For Ousseni Bancé, a social psychologist by training, even if “climate change refers to the upheavals observed in the cycle of natural phenomena such as rain, wind, the state of the soil, the nature of the wind... and that in Burkina it manifests itself through the destructive force of the rains in cities, the disappearance or progressive crumbling of certain animals or plants, the majority of populations have not yet succeeded in associating the causes and their direct effects. For example, the heron, companion of oxen or certain scavengers have completely disappeared from certain localities where they were easily found. But unfortunately it does not challenge populations on the direct relationship with environmental problems. “Talking about climate change also means talking about the warming of the earth, which is felt by the weather and by the intense heat observed in localities in Burkina,” he explains.

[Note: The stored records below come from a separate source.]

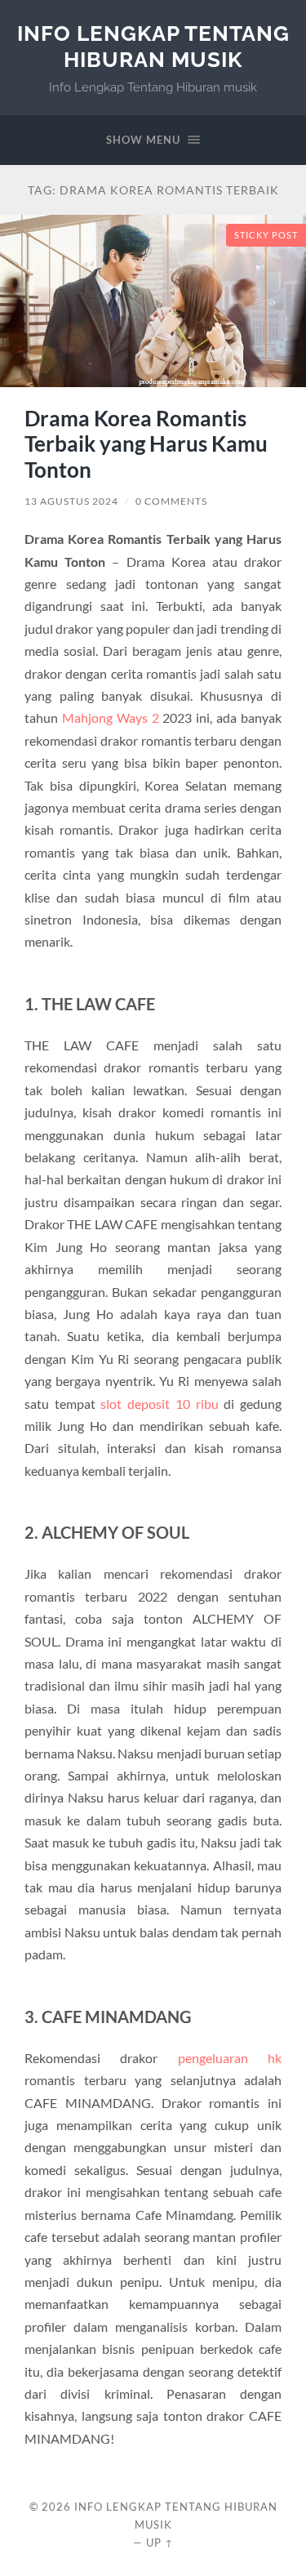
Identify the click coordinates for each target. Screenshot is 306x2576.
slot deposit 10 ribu (159, 1403)
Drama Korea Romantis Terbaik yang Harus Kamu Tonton (146, 444)
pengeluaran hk (230, 2058)
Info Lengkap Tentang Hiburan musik (153, 46)
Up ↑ (160, 2542)
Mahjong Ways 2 (110, 717)
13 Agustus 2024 (71, 501)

As for the risks linked to climate change, they are multiple and perceived by populations without knowing the direct causes, according to Mr. Bancé. The first is the failure to control the rain cycle. “In a country where family and rural agriculture are dominated by traditional sciences based on interpretations and transmission of ancestral knowledge, it is a safe bet that irregular rains have an impact on yields. Seeds are also used according to their reaction to heat, cold and rainfall. Changes at this level will certainly cause damage. The cities of Burkina, in terms of planning, do not necessarily take natural phenomena into account. Which would explain the flooding and other problems. »

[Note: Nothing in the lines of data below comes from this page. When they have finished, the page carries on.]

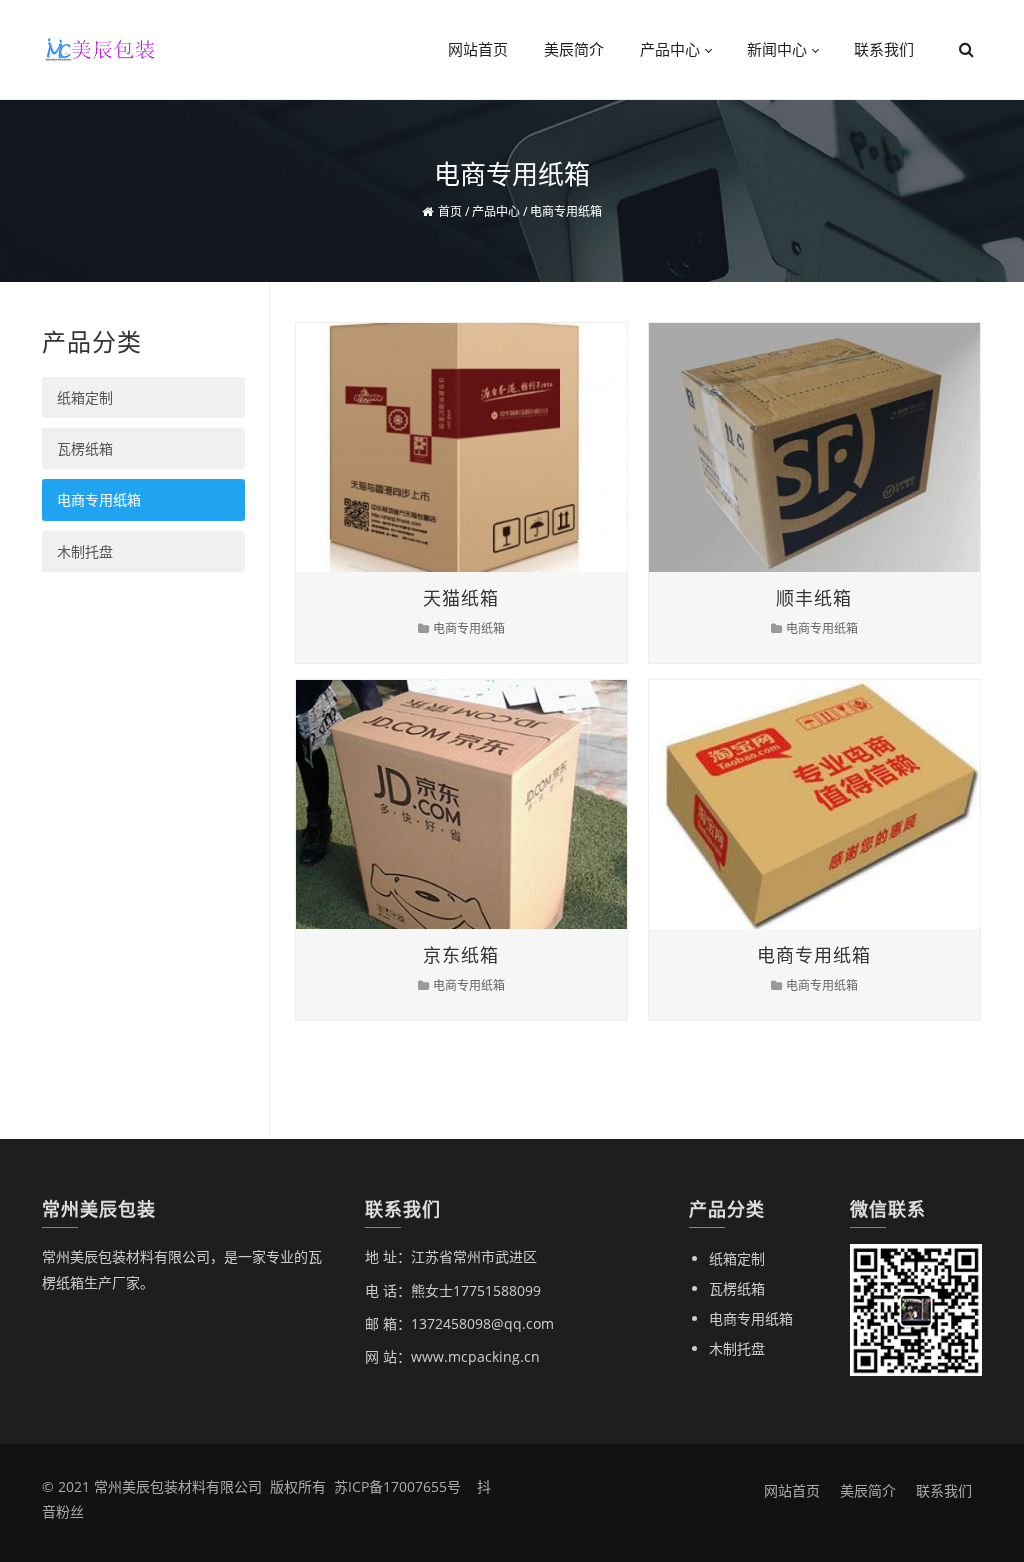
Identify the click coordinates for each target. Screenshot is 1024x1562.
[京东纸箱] (443, 804)
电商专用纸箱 (469, 628)
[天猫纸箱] (443, 447)
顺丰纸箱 (814, 598)
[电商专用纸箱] (796, 804)
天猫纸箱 (461, 598)
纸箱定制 (85, 397)
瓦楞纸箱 (85, 448)
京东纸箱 (461, 955)
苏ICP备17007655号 (397, 1486)
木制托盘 (85, 551)
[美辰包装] (101, 47)
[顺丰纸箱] (796, 447)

For Burkinabè journalist Boureima Salouka, a large part of the population recognizes themselves well in nature and is aware of these changes. “I am attached to the quality of the environment in all dimensions, namely the quality of plants, animals, water… an attachment linked to my family environment since childhood,” he says.

For him, the perception of climate change is vast because it is a dynamic of evolution which impacts life in all senses of the term and which is of particular interest to Burkina Faso as a Sahel country with a very large demographic but also with quite serious environmental problems. “The deterioration of the plant cover, the soil, the quality of groundwater and surface water, etc., particularly due to gold panning and the use of mercury and cyanide. This affects us directly with consequences on our lives. On the political and security (military) and especially food levels. » With all this, there are problems and even dangers; but also opportunities for countries like Burkina to innovate and do things differently.

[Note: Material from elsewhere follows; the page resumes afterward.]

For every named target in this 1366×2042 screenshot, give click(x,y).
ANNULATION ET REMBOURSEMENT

As for the social consequences of climate change, “they are there before our eyes and it is what we call the Sahel crisis”. For journalist Salouka, “many people were quick to see this as a fact of Islamism, of radicalization, of the weakness of States, but what must be remembered is that this crisis also has an environmental dimension. » With countries where demographic growth is very strong and where we see the scarcity of natural resources, it is what has led to a competition for their control and which has quickly degenerated into conflict “that we are falsely trying to disguised as intercommunity conflicts. » These are conflicts due to the scarcity of resources and competition for their appropriation and control. We are talking more and more about climate refugees in the world but also in our countries. “Several young people from the Sahel who brave the Sahara to cross the Atlantic face all these problems. And internally we are witnessing a recomposition of populations.

Faced with this, it must be said that we are witnessing fundraising campaigns and charities that draw attention to disasters in the Sahel sporadically. However, the interest of the general global public quickly diminishes after his spontaneous actions. There is virtually no interdisciplinary exchange between climate scientists and social scientists when it comes to the effects of climate change on this part of the world, let alone the existence of articles on the social perception of phenomenon. It is time for this blind spot to be brought a little more into the field of vision of the general public in order to allow the populations of this part of the world and particularly of Burkina to be at the heart of debates on climate change and the degradation of the environment. 'environment.